内的自己対話-川の畔のささめごと

日々考えていることをフランスから発信しています。自分の研究生活に関わる話題が多いですが、時に日常生活雑記も含まれます。

三木清『パスカルにおける人間の研究』を読む(三)―「中間的存在」としての人間

2023-10-04 06:52:09 | 哲学

 「およそ我々の存在は『自然における存在』である」と書き起こされた段落で三木が参照しているのは、『パンセ』のなかでもっとも長く、文章としての完成度がもっとも高い断章(S230、L199、B72)である。
 とくに「中間者」(milieu)という人間の規定に注目している。

人間が中間者であるということはこの存在にとって偶然な規定ではなく、被造物としての運命を担う人間の必然的なる状態に属する。中間者の名は人間性そのものに対する基本的なる表現である。我々が中間的存在であるということは、我々が自然における存在であるという否み難き事実と共に与えられたところの存在上の特性である。(14-15頁)

 「中間者」が原文では milieu に対応することを三木自身が示しているから、三木は中間者をそれ自体で存在する実体と見ていないことは明らかだ。いつも何かの間に置かれて揺れ動いている「状態」としての人間が中間者である。「中間的存在であることに即して、恐怖や戦慄、驚愕や感歎は我々の存在そのものに属する」(16頁)。「普通には情緒もしくは感情と見なされているこれらすべてのものは、[…]人間の存在論的なる原本的規定である」(16-17頁)。
 この「中間」は、「中心」でも「中央」でも「中道」でもなく、ましてや「中庸」ではない。

Car enfin qu’est-ce que l’homme dans la nature ? Un néant à l’égard de l’infini, un tout à l’égard du néant, un milieu entre rien et tout, infiniment éloigné de comprendre les extrêmes, la fin des choses et leur principe sont pour lui invinciblement cachés dans un secret impénétrable (que pourra-t-il donc concevoir ? il est), également incapable de voir le néant d’où il est tiré et l’infini, où il est englouti. (S230, L199, B72)
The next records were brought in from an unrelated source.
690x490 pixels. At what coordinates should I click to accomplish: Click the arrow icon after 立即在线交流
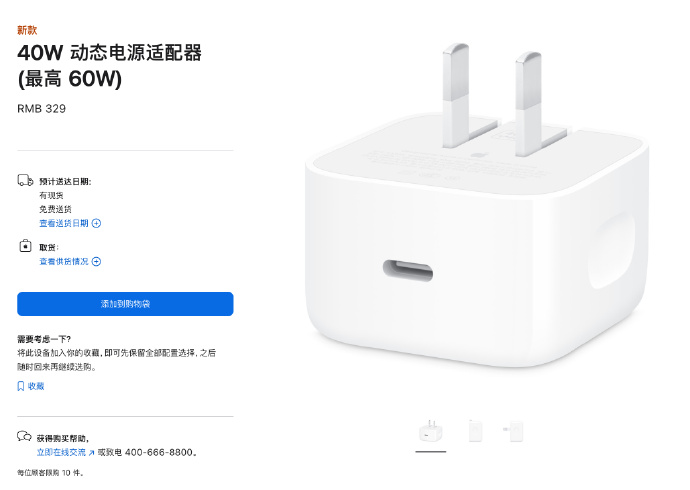point(91,453)
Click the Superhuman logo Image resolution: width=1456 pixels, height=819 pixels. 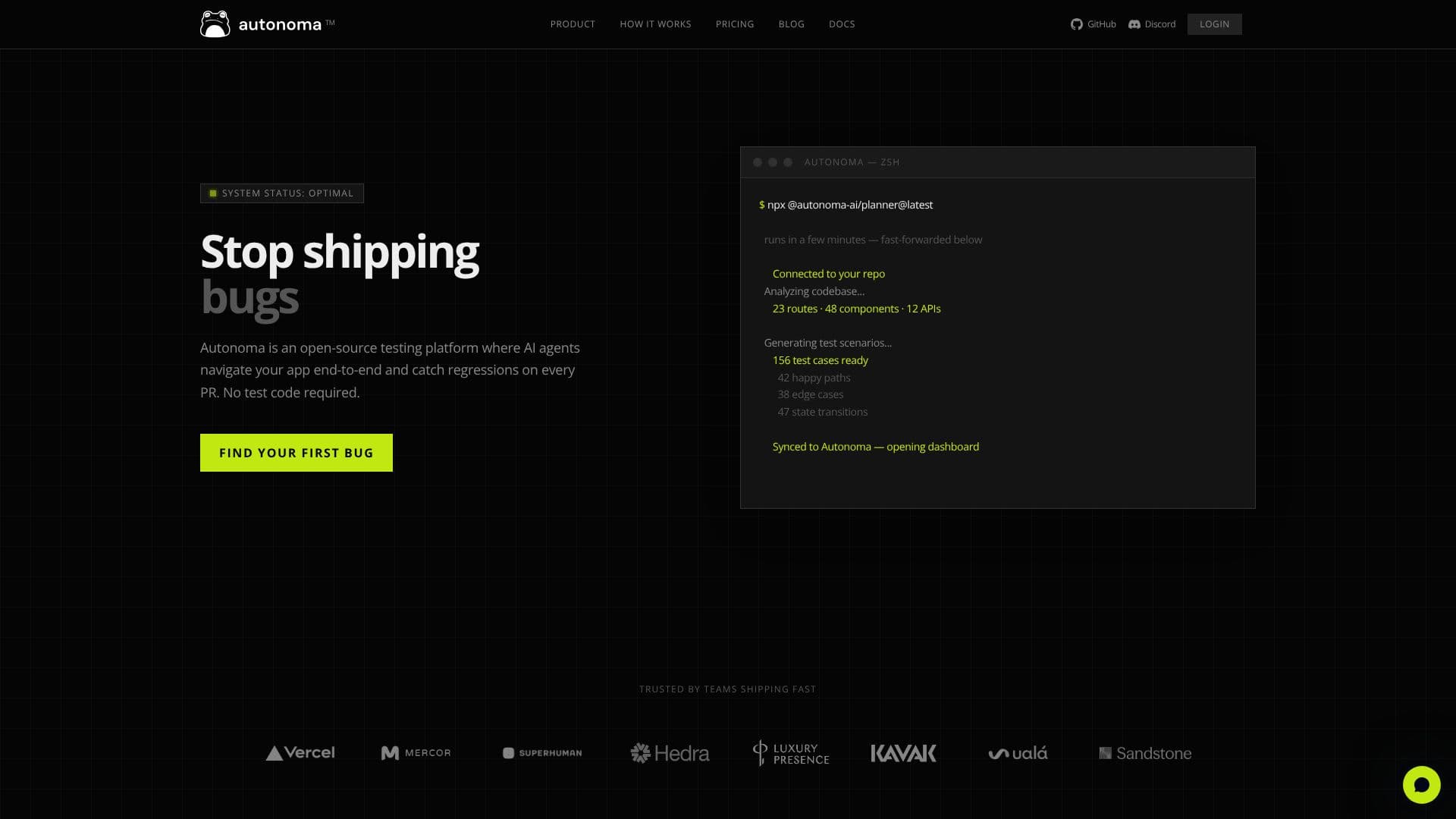pyautogui.click(x=542, y=753)
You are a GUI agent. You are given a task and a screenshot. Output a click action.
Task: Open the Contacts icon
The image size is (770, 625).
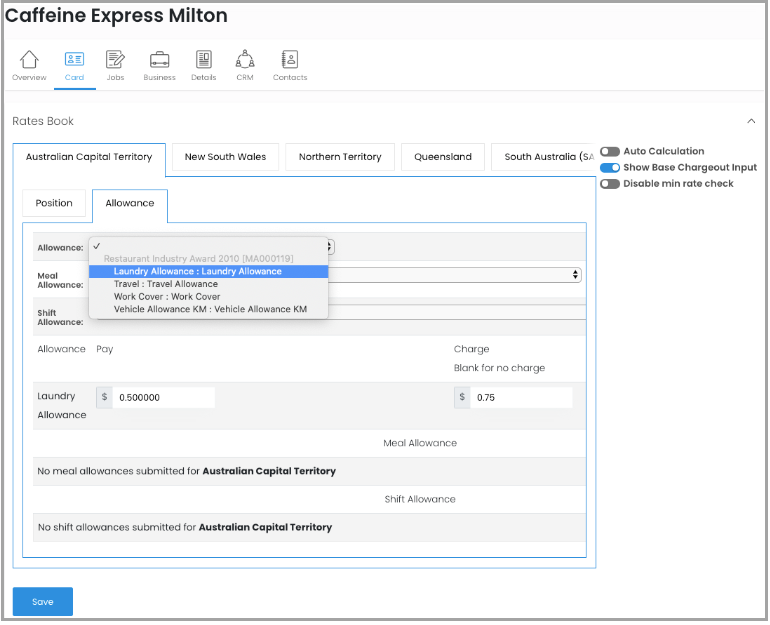[290, 60]
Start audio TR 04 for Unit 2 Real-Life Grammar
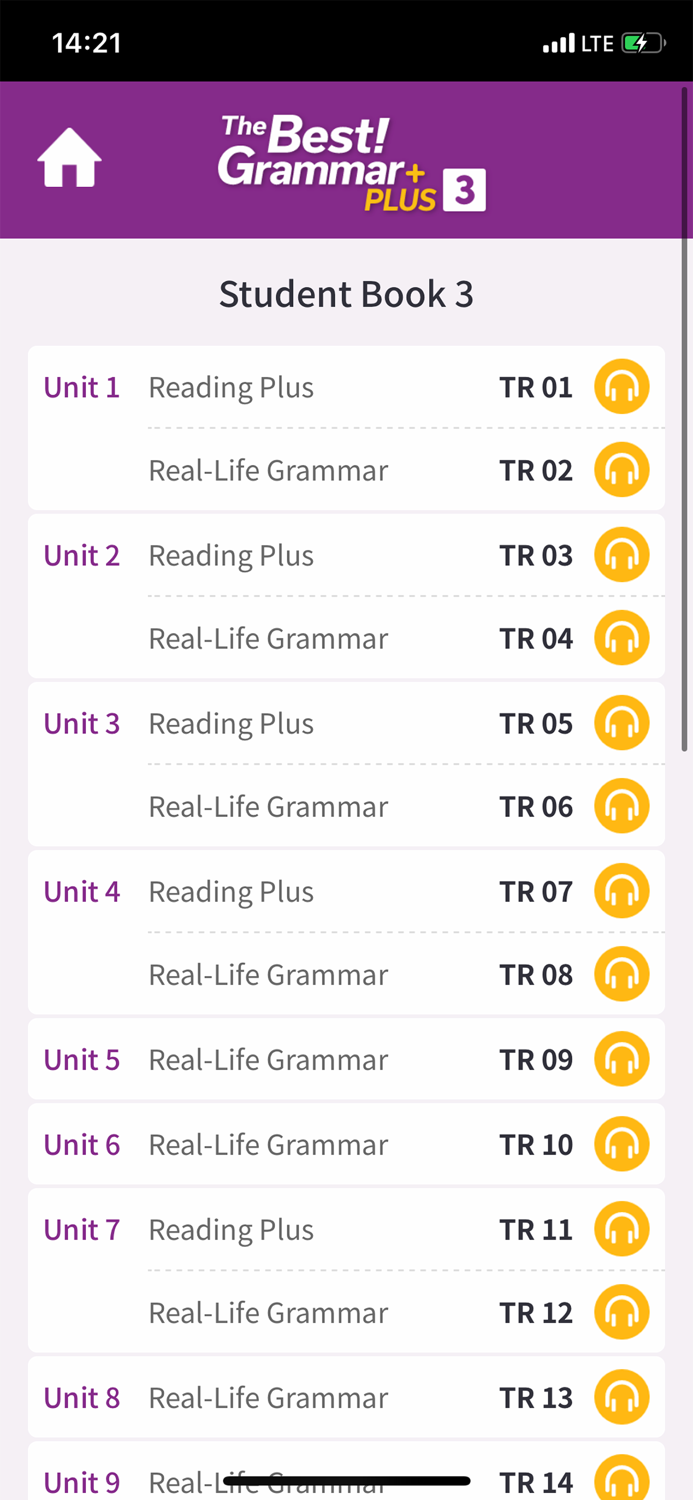The image size is (693, 1500). click(x=621, y=637)
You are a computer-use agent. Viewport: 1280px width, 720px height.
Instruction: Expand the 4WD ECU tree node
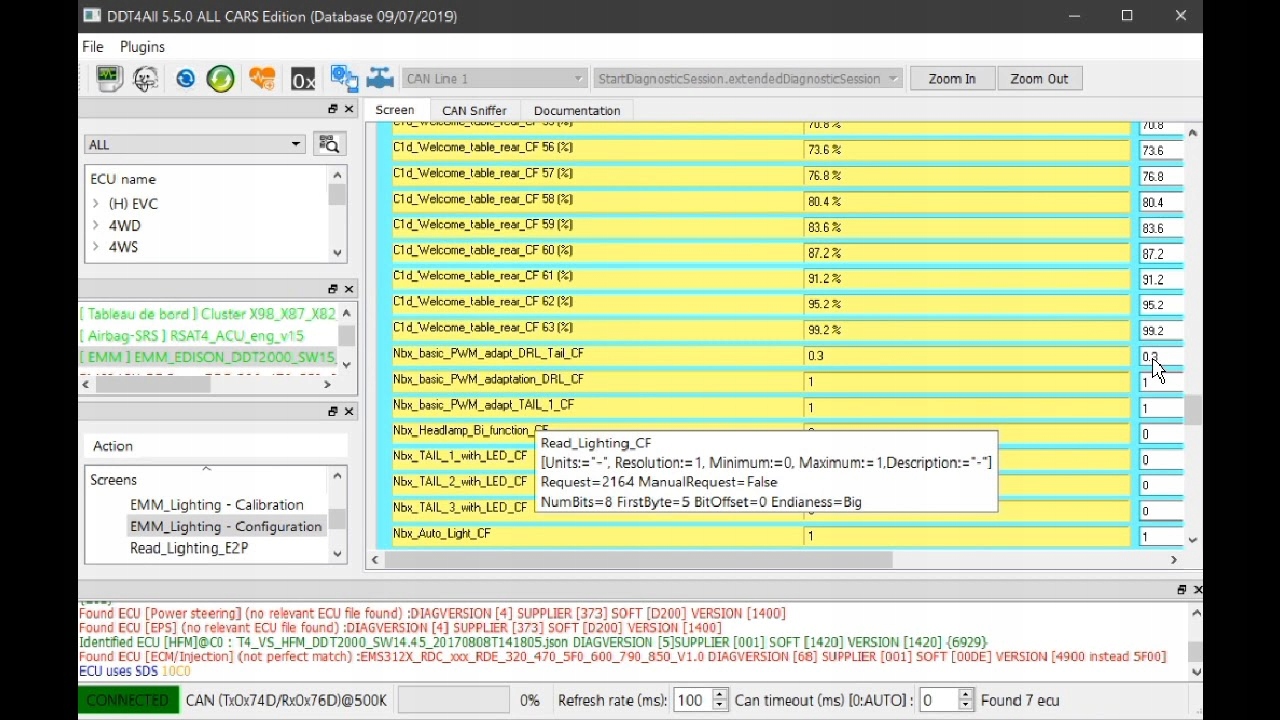96,226
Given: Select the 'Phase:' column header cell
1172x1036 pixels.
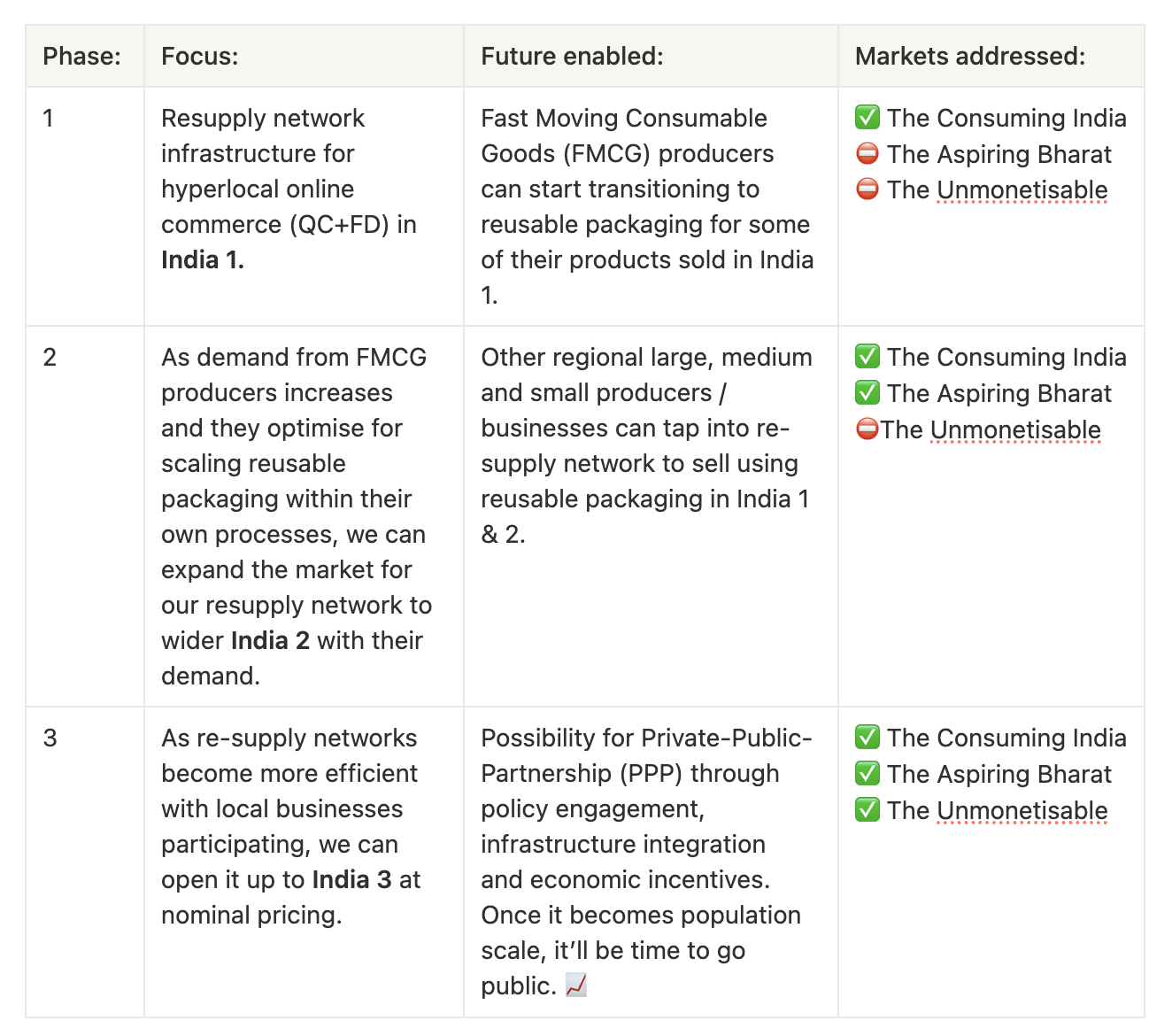Looking at the screenshot, I should pos(85,56).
なぜなら、そもそも自然のなかにおける人間というものは、いったい何なのだろう。無限に対しては虚無であり、虚無に対してはすべてであり、無とすべてとの中間である。両極端を理解することから無限に遠く離れており、事物の究極もその原理も彼に対しては立ち入り難い秘密のなかに固く隠されており、彼は自分がそこから引き出されてきた虚無をも、彼がそのなかへ呑み込まれている無限をも等しく見ることができないのである。(前田陽一訳)

 塩川訳では、 « Un néant à l’égard de l’infini » が「全体に対しては虚無」、 引用の最後の « il est englouti » が「呑み込まれていく」 となっていたので取らなかった。遅かれ早かれ無限に「呑み込まれていく」のではなく、今すでに、いや、虚無からひきだされたときからすでに、無限に「呑み込まれている」のが milieu にしか存在し得ない、milieu でしかありえない人間の存在様態なのだとパスカルは言っているのではないだろうか。